結果的にはごく少数派でしたが、賛成を表明した理事の多くも、各単位会内では賛否の意見が拮抗しており、迷った末の判断だと述べていました。\n その意味で、今回の日弁連理事会決定は、その票差から受ける印象とは異なり、ぎりぎりの苦渋の選択であったといえます。
三 今後の展開など
日弁連執行部は、採択された新行動指針に基づき、これから法務省等との厳しい協議に臨むことになります。
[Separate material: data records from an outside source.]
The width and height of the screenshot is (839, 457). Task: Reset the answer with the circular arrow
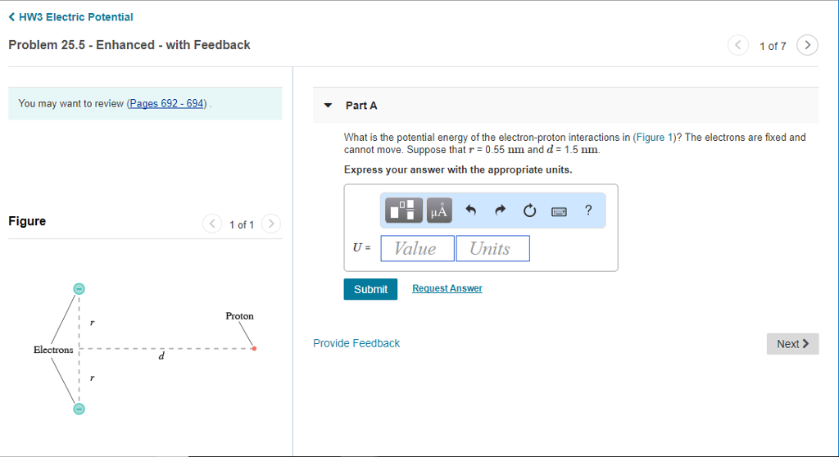click(530, 210)
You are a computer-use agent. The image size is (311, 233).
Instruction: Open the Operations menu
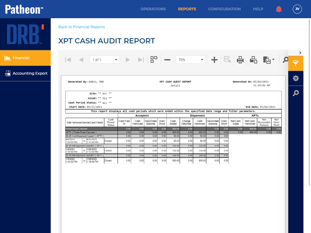153,9
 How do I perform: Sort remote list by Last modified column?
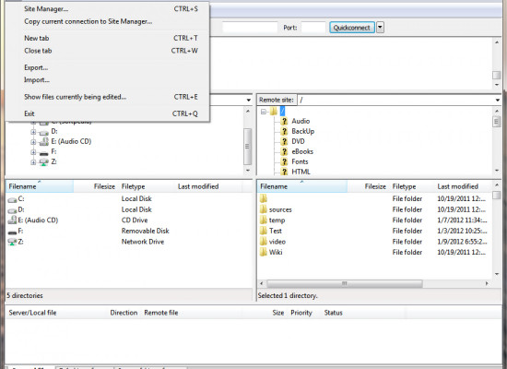click(457, 186)
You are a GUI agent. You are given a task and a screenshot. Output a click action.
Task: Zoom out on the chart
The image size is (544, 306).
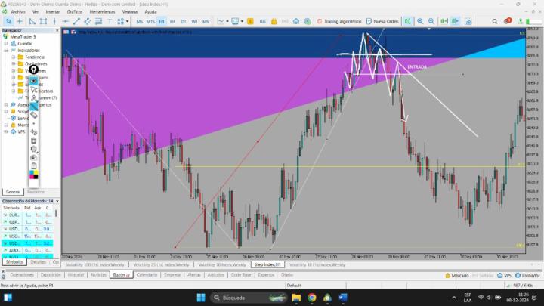click(432, 22)
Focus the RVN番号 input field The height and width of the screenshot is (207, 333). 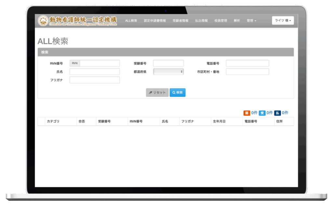(100, 63)
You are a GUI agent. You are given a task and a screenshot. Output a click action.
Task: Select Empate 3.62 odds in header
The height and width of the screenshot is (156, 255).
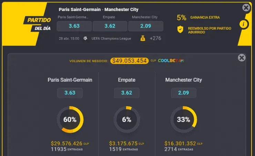point(110,26)
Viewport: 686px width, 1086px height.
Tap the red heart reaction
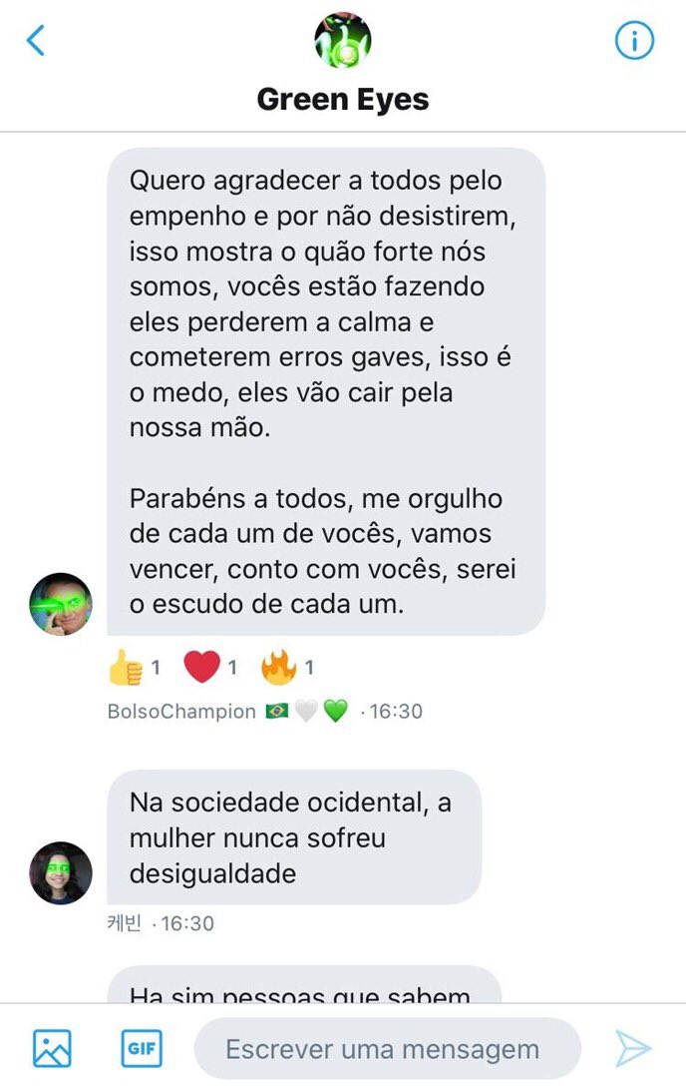[x=202, y=667]
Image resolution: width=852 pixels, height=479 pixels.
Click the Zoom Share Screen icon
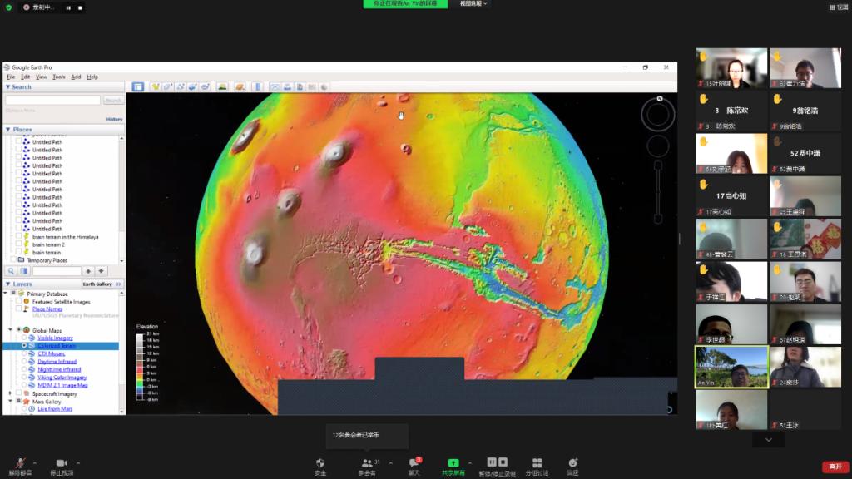pos(453,463)
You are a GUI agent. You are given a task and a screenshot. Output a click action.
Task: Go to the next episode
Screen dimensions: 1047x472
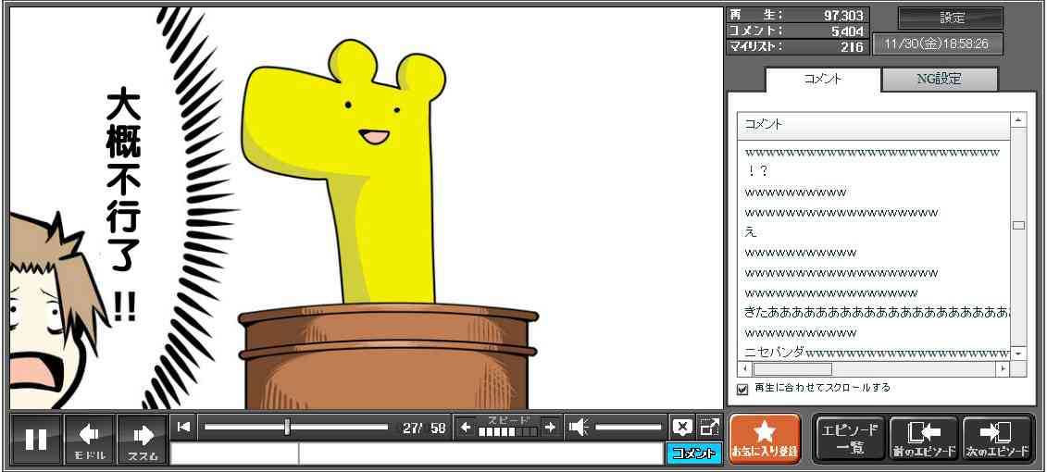point(997,439)
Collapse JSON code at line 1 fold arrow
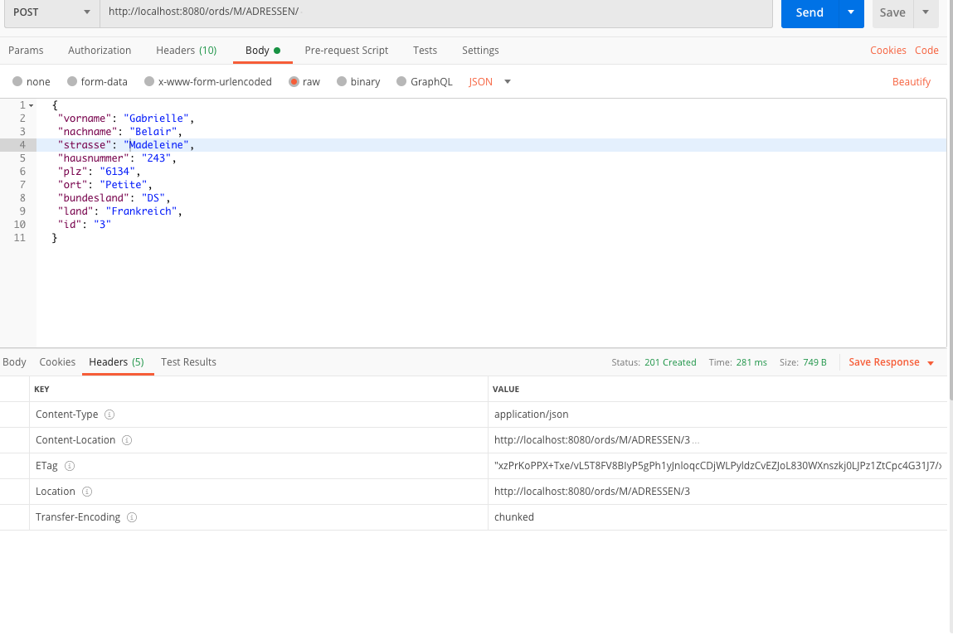Screen dimensions: 953x635 (x=32, y=105)
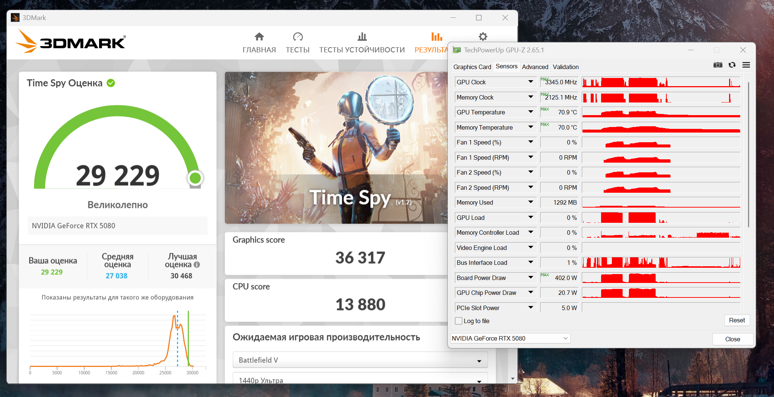The height and width of the screenshot is (397, 774).
Task: Switch to the Advanced tab
Action: (535, 67)
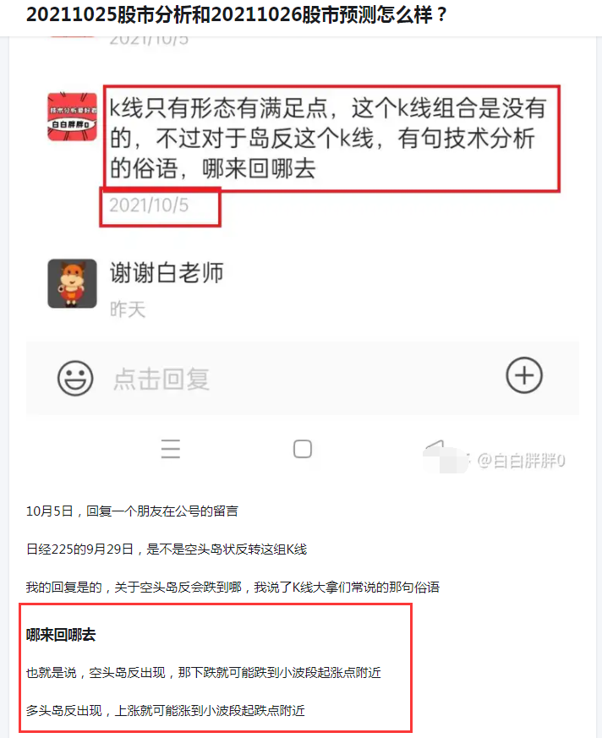Open the cartoon bull avatar profile
This screenshot has height=738, width=602.
click(72, 283)
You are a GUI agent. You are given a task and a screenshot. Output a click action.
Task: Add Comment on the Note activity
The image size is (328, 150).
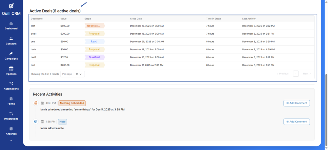[297, 122]
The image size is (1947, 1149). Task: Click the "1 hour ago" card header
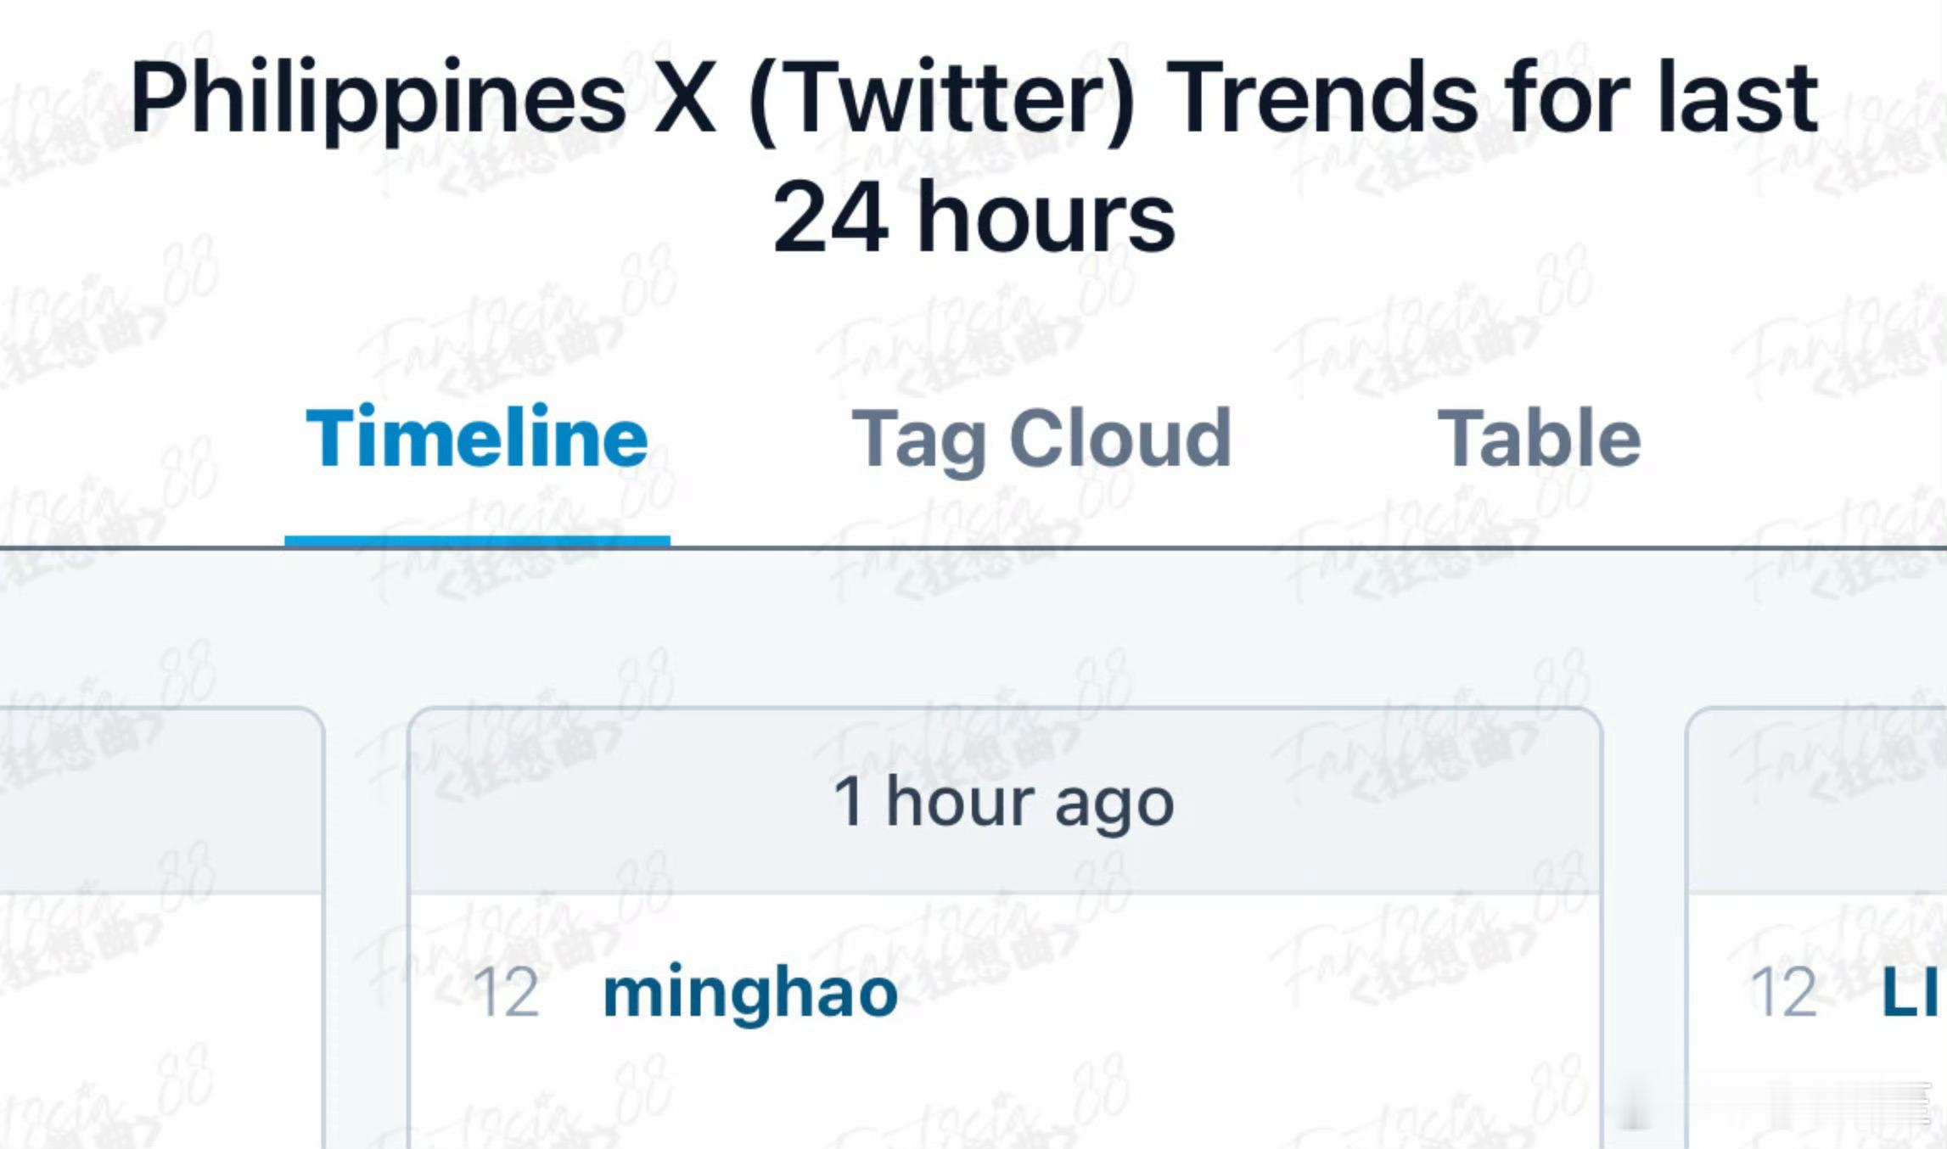(1005, 802)
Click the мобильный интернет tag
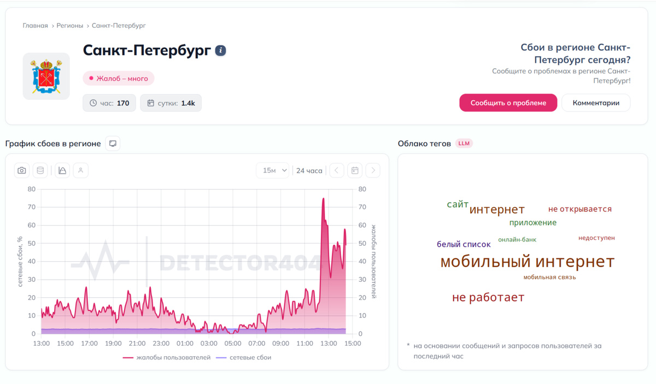Screen dimensions: 656x384 pos(527,261)
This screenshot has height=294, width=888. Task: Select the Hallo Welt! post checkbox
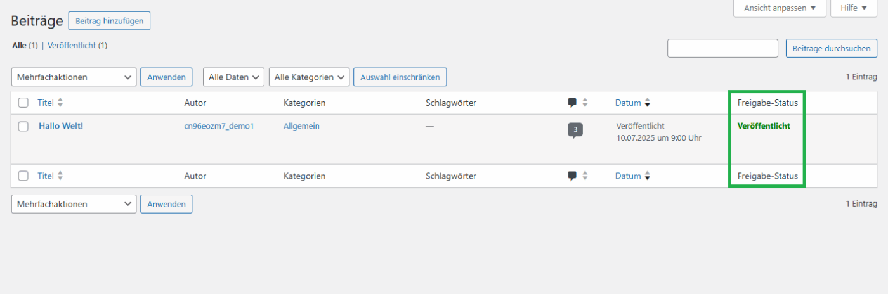[23, 126]
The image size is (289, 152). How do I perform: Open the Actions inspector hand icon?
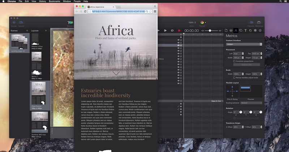250,31
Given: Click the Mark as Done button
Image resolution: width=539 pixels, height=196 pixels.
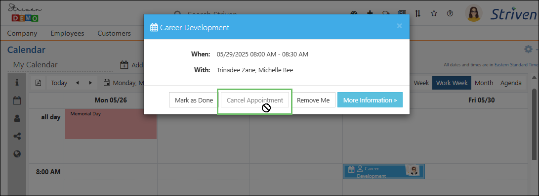Looking at the screenshot, I should tap(194, 100).
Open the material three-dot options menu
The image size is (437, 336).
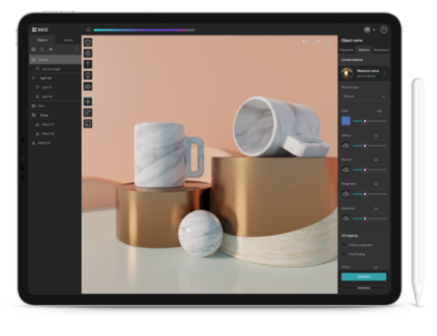385,74
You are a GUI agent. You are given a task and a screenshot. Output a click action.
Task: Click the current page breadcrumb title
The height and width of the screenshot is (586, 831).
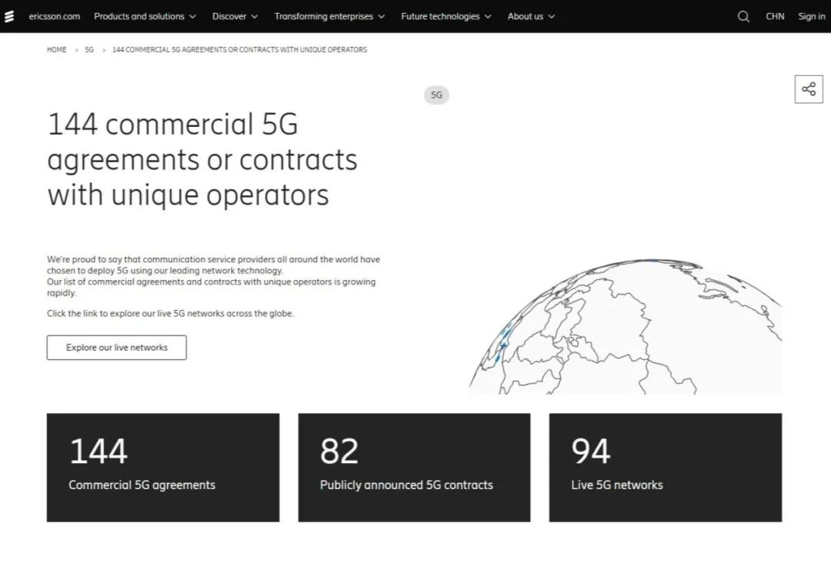pyautogui.click(x=239, y=50)
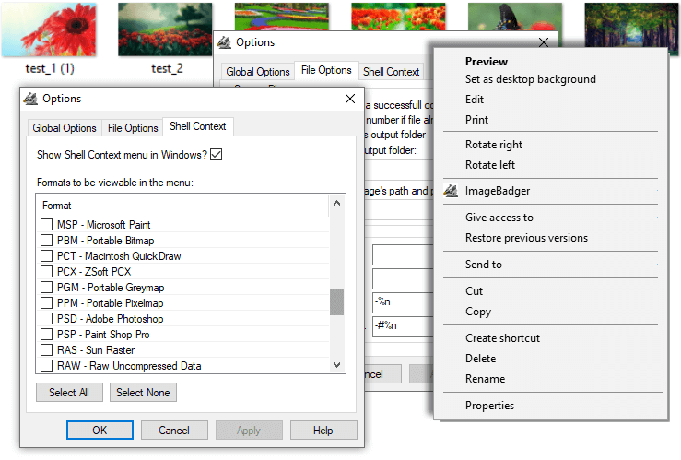Expand the Give access to submenu

[x=499, y=218]
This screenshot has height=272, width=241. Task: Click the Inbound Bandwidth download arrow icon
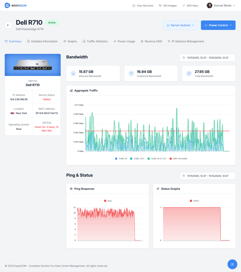73,73
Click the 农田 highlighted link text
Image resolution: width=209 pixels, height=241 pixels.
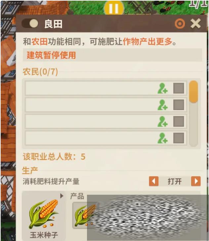click(x=40, y=42)
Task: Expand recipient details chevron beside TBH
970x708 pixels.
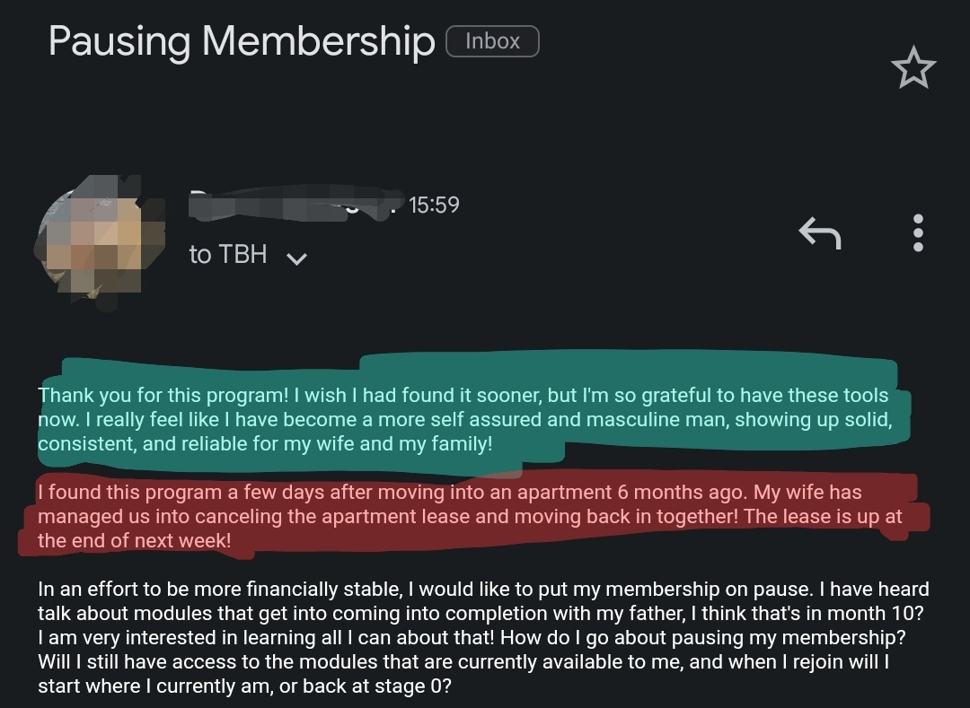Action: (x=296, y=258)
そして、その結果如何によっては、今年度中にも、日弁連を宛先とする「疑わしい取引」の報告義務を定める会規制定如何が理事会・総会に付議されることになる可能性があります。その段階では、新行動指針の三条件が実質的にどこまで獲得できたか、あるいはその見込みがあるかといった点を含めた判断が迫られます。\n このように、新行動指針に基づく日弁連のこれからのたたかいは、基本的には「疑わしい取引」の報告義務制度に反対の姿勢を堅持しつつも、立法化不可避の状況下では、当面、報告義務制度の中に頭書の三条件を確保して、可能な限り毒素を取り除くことにより、弁護士業務における守秘義務と弁護士会自治を守るとともに、中長期的には制度自体の廃止を追求していくということになります。\n いずれにしても、議論を重ねたうえで組織的決定がなされた以上、全単位会・全会員が一丸となって、この方針に基づく報告義務制度の最終的な廃絶に向けた日弁連の取組みを支えていかなければなりません。
会員各位の一層のご理解とご協力をお願いします。